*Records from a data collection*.
************

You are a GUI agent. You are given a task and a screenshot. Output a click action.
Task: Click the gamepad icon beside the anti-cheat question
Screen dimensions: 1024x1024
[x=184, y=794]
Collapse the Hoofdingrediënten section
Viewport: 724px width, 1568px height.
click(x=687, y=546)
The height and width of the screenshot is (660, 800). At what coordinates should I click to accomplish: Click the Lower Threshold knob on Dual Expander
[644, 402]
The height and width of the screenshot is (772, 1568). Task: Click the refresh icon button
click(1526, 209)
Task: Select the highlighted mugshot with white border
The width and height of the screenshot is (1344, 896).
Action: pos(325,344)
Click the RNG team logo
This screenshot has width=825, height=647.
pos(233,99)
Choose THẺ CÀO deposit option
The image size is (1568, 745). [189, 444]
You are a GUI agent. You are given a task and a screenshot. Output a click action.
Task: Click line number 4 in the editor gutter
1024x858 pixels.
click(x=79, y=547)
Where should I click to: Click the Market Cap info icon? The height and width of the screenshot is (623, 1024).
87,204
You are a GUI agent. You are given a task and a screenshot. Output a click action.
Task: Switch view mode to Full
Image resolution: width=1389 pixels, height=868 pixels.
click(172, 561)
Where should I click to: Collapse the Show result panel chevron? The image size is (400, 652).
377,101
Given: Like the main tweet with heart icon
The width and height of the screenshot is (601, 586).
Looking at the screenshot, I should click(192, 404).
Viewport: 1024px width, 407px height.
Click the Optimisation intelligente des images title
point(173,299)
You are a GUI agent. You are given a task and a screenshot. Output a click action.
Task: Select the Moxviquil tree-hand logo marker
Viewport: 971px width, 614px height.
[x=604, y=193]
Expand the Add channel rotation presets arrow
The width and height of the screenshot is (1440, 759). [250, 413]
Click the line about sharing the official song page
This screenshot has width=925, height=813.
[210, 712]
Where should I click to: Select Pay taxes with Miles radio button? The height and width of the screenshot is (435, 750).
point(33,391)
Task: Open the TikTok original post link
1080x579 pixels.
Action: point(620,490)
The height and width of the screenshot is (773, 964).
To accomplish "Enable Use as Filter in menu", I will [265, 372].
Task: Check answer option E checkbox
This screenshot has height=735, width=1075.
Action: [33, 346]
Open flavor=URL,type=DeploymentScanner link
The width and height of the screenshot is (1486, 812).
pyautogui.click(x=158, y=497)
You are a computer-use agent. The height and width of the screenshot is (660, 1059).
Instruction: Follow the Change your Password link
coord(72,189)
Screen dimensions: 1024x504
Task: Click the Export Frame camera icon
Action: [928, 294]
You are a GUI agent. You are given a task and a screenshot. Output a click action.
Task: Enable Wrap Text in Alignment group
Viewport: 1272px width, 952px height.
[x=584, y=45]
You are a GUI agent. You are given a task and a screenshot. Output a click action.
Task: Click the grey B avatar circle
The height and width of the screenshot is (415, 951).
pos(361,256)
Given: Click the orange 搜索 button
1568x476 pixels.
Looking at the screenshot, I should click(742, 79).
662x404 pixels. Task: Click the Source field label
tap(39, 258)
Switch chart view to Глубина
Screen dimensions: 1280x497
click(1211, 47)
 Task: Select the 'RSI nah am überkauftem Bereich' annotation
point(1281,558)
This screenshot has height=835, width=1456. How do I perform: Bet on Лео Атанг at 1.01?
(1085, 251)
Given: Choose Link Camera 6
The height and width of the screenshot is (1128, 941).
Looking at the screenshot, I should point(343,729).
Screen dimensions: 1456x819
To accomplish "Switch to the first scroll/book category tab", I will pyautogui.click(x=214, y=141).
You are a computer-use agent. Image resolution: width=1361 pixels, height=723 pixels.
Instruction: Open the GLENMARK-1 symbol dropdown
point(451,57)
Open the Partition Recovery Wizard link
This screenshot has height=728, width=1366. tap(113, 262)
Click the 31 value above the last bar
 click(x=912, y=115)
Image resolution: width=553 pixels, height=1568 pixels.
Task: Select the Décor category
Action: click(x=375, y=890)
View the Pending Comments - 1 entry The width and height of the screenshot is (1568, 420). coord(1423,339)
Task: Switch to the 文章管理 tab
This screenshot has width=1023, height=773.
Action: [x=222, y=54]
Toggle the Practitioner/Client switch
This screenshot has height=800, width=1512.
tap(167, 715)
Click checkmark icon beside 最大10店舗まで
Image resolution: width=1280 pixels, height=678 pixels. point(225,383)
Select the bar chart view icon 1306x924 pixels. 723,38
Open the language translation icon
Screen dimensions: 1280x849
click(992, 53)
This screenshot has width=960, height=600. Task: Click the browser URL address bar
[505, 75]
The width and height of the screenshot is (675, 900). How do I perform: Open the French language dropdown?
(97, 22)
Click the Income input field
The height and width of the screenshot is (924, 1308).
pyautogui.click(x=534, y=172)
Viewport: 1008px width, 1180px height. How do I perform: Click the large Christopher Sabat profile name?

************

*To do*. Return the entries above word for word.

*Answer to this exercise*.
You are a GUI agent. You are given a task and a screenshot. Output a click action.
Task: Click the gamepad icon beside the anti-cheat question
Screen dimensions: 1024x1024
[x=184, y=794]
Collapse the Hoofdingrediënten section
Viewport: 724px width, 1568px height.
click(x=687, y=546)
The height and width of the screenshot is (660, 800). At what coordinates should I click to accomplish: Click the Lower Threshold knob on Dual Expander
[644, 402]
The height and width of the screenshot is (772, 1568). Task: Click the refresh icon button
click(1526, 209)
Task: Select the highlighted mugshot with white border
The width and height of the screenshot is (1344, 896).
Action: pos(325,344)
Click the RNG team logo
This screenshot has width=825, height=647.
pos(233,99)
Choose THẺ CÀO deposit option
The image size is (1568, 745). [189, 444]
You are a GUI agent. You are given a task and a screenshot. Output a click action.
Task: Click line number 4 in the editor gutter
1024x858 pixels.
click(x=79, y=547)
Where should I click to: Click the Market Cap info icon? The height and width of the screenshot is (623, 1024).
87,204
You are a GUI agent. You are given a task and a screenshot. Output a click action.
Task: Switch view mode to Full
Image resolution: width=1389 pixels, height=868 pixels.
click(172, 561)
Where should I click to: Collapse the Show result panel chevron? The image size is (400, 652).
377,101
Given: Like the main tweet with heart icon
The width and height of the screenshot is (601, 586).
Looking at the screenshot, I should click(192, 404).
Viewport: 1024px width, 407px height.
Click the Optimisation intelligente des images title
point(173,299)
You are a GUI agent. You are given a task and a screenshot. Output a click action.
Task: Select the Moxviquil tree-hand logo marker
Viewport: 971px width, 614px height.
[x=604, y=193]
Expand the Add channel rotation presets arrow
The width and height of the screenshot is (1440, 759). [250, 413]
Click the line about sharing the official song page
This screenshot has width=925, height=813.
[210, 712]
Where should I click to: Select Pay taxes with Miles radio button? The height and width of the screenshot is (435, 750).
point(33,391)
Task: Open the TikTok original post link
1080x579 pixels.
Action: point(620,490)
The height and width of the screenshot is (773, 964).
To accomplish "Enable Use as Filter in menu", I will [265, 372].
Task: Check answer option E checkbox
This screenshot has height=735, width=1075.
Action: [33, 346]
Open flavor=URL,type=DeploymentScanner link
The width and height of the screenshot is (1486, 812).
pyautogui.click(x=158, y=497)
You are a computer-use agent. The height and width of the screenshot is (660, 1059).
Instruction: Follow the Change your Password link
coord(72,189)
Screen dimensions: 1024x504
Task: Click the Export Frame camera icon
Action: [928, 294]
You are a GUI agent. You are given a task and a screenshot. Output a click action.
Task: Enable Wrap Text in Alignment group
Viewport: 1272px width, 952px height.
[x=584, y=45]
You are a GUI agent. You are given a task and a screenshot. Output a click action.
Task: Click the grey B avatar circle
The height and width of the screenshot is (415, 951).
pos(361,256)
Given: Click the orange 搜索 button
1568x476 pixels.
Looking at the screenshot, I should click(742, 79).
662x404 pixels. Task: Click the Source field label
tap(39, 258)
Switch chart view to Глубина
Screen dimensions: 1280x497
click(1211, 47)
 Task: Select the 'RSI nah am überkauftem Bereich' annotation
point(1281,558)
This screenshot has height=835, width=1456. How do I perform: Bet on Лео Атанг at 1.01?
(1085, 251)
Given: Choose Link Camera 6
The height and width of the screenshot is (1128, 941).
Looking at the screenshot, I should point(343,729).
Screen dimensions: 1456x819
To accomplish "Switch to the first scroll/book category tab", I will pyautogui.click(x=214, y=141).
You are a computer-use agent. Image resolution: width=1361 pixels, height=723 pixels.
Instruction: Open the GLENMARK-1 symbol dropdown
point(451,57)
Open the Partition Recovery Wizard link
This screenshot has height=728, width=1366. tap(113, 262)
Click the 31 value above the last bar
 click(x=912, y=115)
Image resolution: width=553 pixels, height=1568 pixels.
Task: Select the Décor category
Action: click(x=375, y=890)
View the Pending Comments - 1 entry The width and height of the screenshot is (1568, 420). coord(1423,339)
Task: Switch to the 文章管理 tab
This screenshot has width=1023, height=773.
Action: [x=222, y=54]
Toggle the Practitioner/Client switch
This screenshot has height=800, width=1512.
tap(167, 715)
Click checkmark icon beside 最大10店舗まで
Image resolution: width=1280 pixels, height=678 pixels. point(225,383)
Select the bar chart view icon 1306x924 pixels. 723,38
Open the language translation icon
Screen dimensions: 1280x849
click(992, 53)
This screenshot has width=960, height=600. Task: Click the browser URL address bar
[505, 75]
The width and height of the screenshot is (675, 900). How do I perform: Open the French language dropdown?
(97, 22)
Click the Income input field
The height and width of the screenshot is (924, 1308).
pyautogui.click(x=534, y=172)
Viewport: 1008px width, 1180px height. How do I perform: Click the large Christopher Sabat profile name?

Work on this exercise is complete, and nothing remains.